S’il est bien un accessoire indispensable en couture, c’est le dé à coudre. Ce petit objet, dont le nom vient du vieil anglais « thimel » (« couvrir »), se porte au niveau du majeur ou de l’index pour en protéger l’extrémité lors des travaux d’aiguille. Il peut être en bronze, cuivre, laiton, or ou en argent pour les plus anciens, mais également en os, en bois, en métal, en silicone, en porcelaine, en cuir ou en plastique en fonction de l’usage qui en est fait.
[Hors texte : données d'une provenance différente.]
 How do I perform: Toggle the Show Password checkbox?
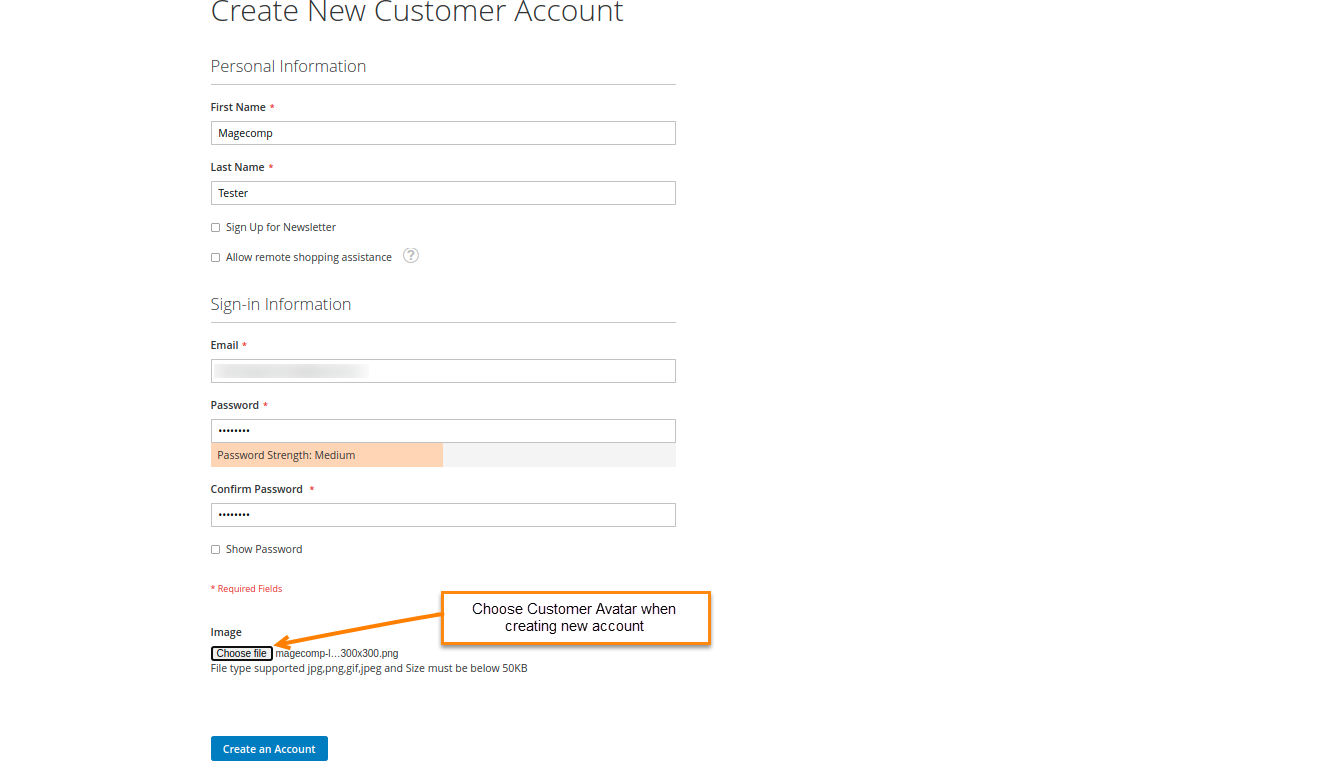pos(215,550)
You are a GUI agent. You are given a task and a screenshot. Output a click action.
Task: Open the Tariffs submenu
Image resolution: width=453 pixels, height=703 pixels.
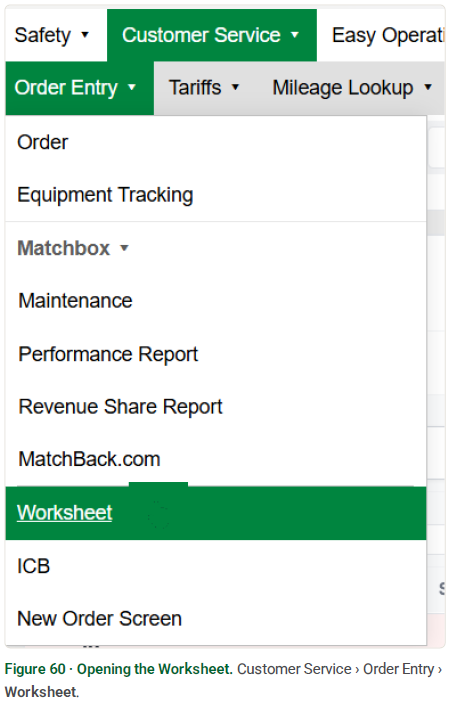pyautogui.click(x=204, y=88)

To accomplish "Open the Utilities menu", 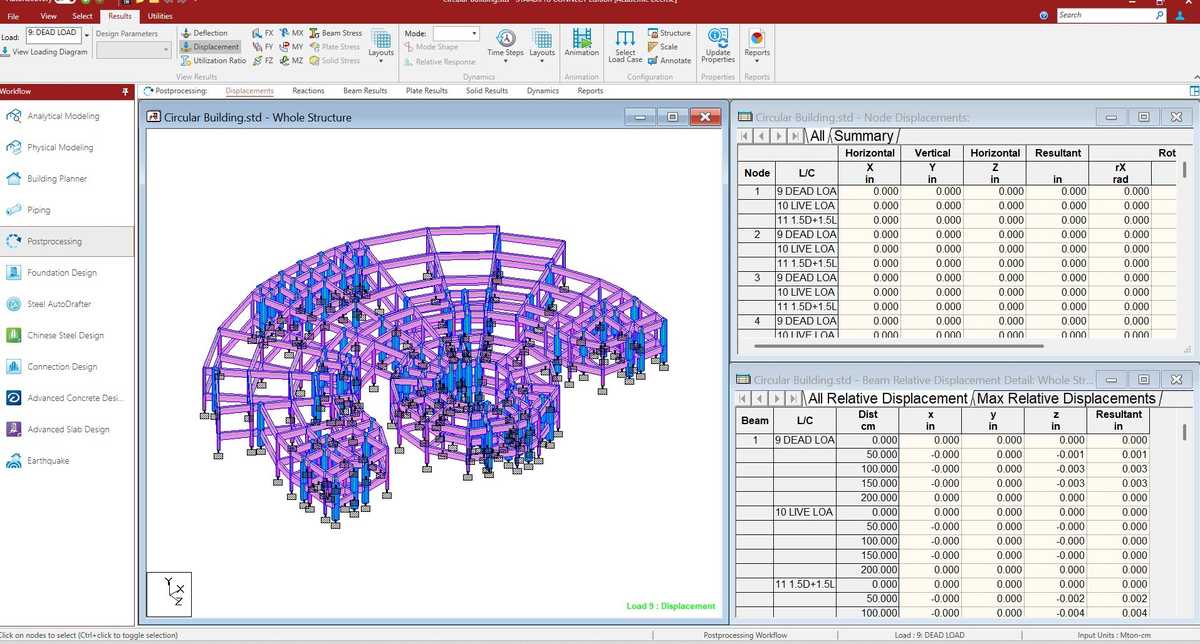I will click(x=160, y=16).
Les origines médiévales du dé à coudre

Si les premiers indices de la confection de vêtements sont attestées de façon certaine par la découverte d’aiguilles à chas en os datées de 24000 ans avant notre ère, il n’existe nulle trace préhistorique de l’existence du dé à coudre. Plus encore et contrairement à une croyance bien ancrée, les premiers dés à coudre n’auraient pas été inventés par la Rome antique et aucun de ces petits objets n’a été découvert lors de fouilles archéologiques à Pompéi ou sur d’autres espaces contemporains de cette époque. Les premières traces de l’objet remontent en fait au Xème siècle en Turquie, où il semble être utilisé pour protéger les doigts des bourreliers qui manient des aiguilles à chas en acier pour travailler le cuir. Les premiers retrouvés sur notre sol sont très caractéristiques : De grande taille et de forme ogivale ils sont appelés « hispano-mauresques », car introduits en Espagne par les Arabes entre les XIème et XIIème siècle. En bronze ou en laiton, leur fabrication résulte d’une technique de fonte et de mise en forme des métaux par moulage, avant que les décors soient ensuite poinçonnés à la main.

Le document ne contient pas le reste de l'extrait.